(EXERCISE PASSAGE):
------------------------------

Four years ago, we released McSema, our x86 to LLVM bitcode binary translator. Since then, it has stretched and flexed; we added x86-64 support, put it on a performance-focused diet, and improved its usability and documentation.
McSema wasn’t the only thing improving these past years, though. At the same time, programs were increasingly adopting modern x86 features like the advanced vector extensions (AVX) instructions, which operate on 256-bit wide vector registers. Adjusting to these changes was back-breaking but achievable work. Then our lifting goals expanded to include AArch64, the architecture used by modern smartphones. That’s when we realized that we needed to step back and strengthen McSema’s core. This change in focus paid off; now McSema can transpile AArch64 binaries into x86-64! Keep reading for more details.
Enter the dragon
Today we are announcing the official release of McSema 2.0! This release greatly advances McSema’s core and brings several exciting new developments to our binary lifter:
- Remill. Instruction semantics are now completely separated into Remill, their own library. McSema is a client that uses the library for binary lifting. To borrow an analogy, McSema is to Remill as Clang is to LLVM. Look out for future projects using Remill.
- Simplified semantics. The separation of McSema and Remill makes it easier to add support for new instructions. In Remill, instruction semantics can be expressed directly in C++ and are automatically compiled by Clang into LLVM bitcode.
- AArch64 (64-bit ARMv8). The switch to using Remill as a semantics backend means that McSema 2 supports multiple architectures from the start. Not only does it work on x86 and x86-64 binaries, but it also supports lifting 64-bit ARMv8 programs.
- SSE3/4 and AVX support. McSema now supports lifting programs that utilize advanced vector instruction sets.
- Better CFG recovery. A common source of lifting errors is poor control flow recovery. We improved the control flow recovery process to make it simpler, faster, and more accurate. McSema’s CFG recovery is also beginning to incorporate advanced features, like lifting global variables and stack variables.
- Binary Ninja support. McSema now has beta support for recovering program control flow via Binary Ninja.
McSema 2.0 is under active development and is rapidly improving and gaining features. We hope to make both using and hacking on McSema easier and more accessible than ever.
See it soar: Using McSema 2
The biggest change to McSema is the switch to using Remill for instruction semantics, and the subsequent support for AArch64. A good demonstration of this improvement is to show that McSema can disassemble an AArch64 binary, lift it to bitcode, and then recompile that bitcode to x86-64 machine code. Let’s get to it then!
Getting McSema
The first step is to download and install the code. For now, Linux is the primary platform supported by McSema; however, we are working toward macOS and Windows build support. If your goal is to lift Windows binaries, then no sweat! Linux builds of McSema will happily analyze Windows binaries.
The above linked instructions give more details that you should follow (e.g. getting dependencies, resolving common errors, etc.), but the essential steps to downloading and installing McSema are as follows:
mkdir ~/data cd ~/data git clone [email protected]:trailofbits/remill.git cd ~/data/remill/tools git clone [email protected]:trailofbits/mcsema.git cd ~/data ~/data/remill/scripts/build.sh --llvm-version 3.9 cd ~/data/remill-build~/data/remill/scripts/setup.sh
sudo make install
These commands will clone Remill and McSema, invoke a common build script that compiles both projects in the ~/data/remill-build
directory, and then install the projects onto the system.

------------------------------

(TASK INSTRUCTIONS):
Quote everything in the McSema 2.0 post above, from "- Better CFG" down to "via Binary Ninja.".

(SOURCE DATA):
------------------------------

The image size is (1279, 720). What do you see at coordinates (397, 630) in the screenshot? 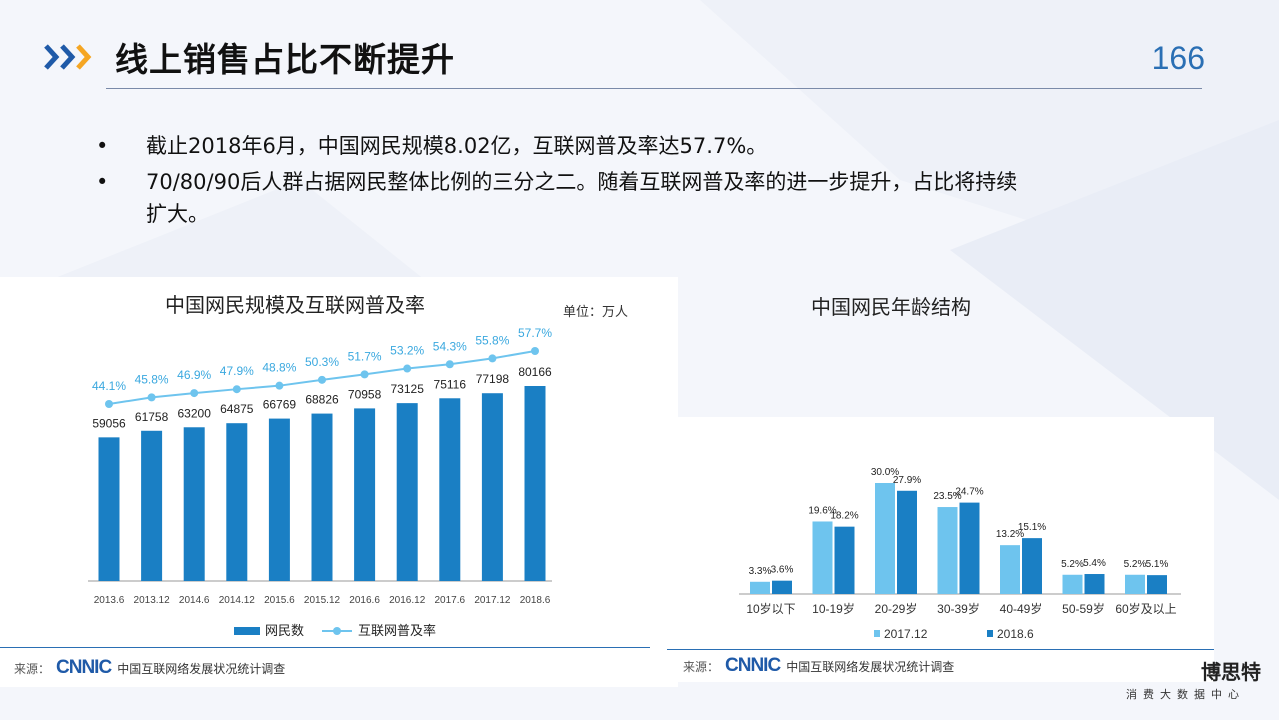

------------------------------

(SOLUTION FOR THIS TASK):
- Better CFG recovery. A common source of lifting errors is poor control flow recovery. We improved the control flow recovery process to make it simpler, faster, and more accurate. McSema’s CFG recovery is also beginning to incorporate advanced features, like lifting global variables and stack variables.
- Binary Ninja support. McSema now has beta support for recovering program control flow via Binary Ninja.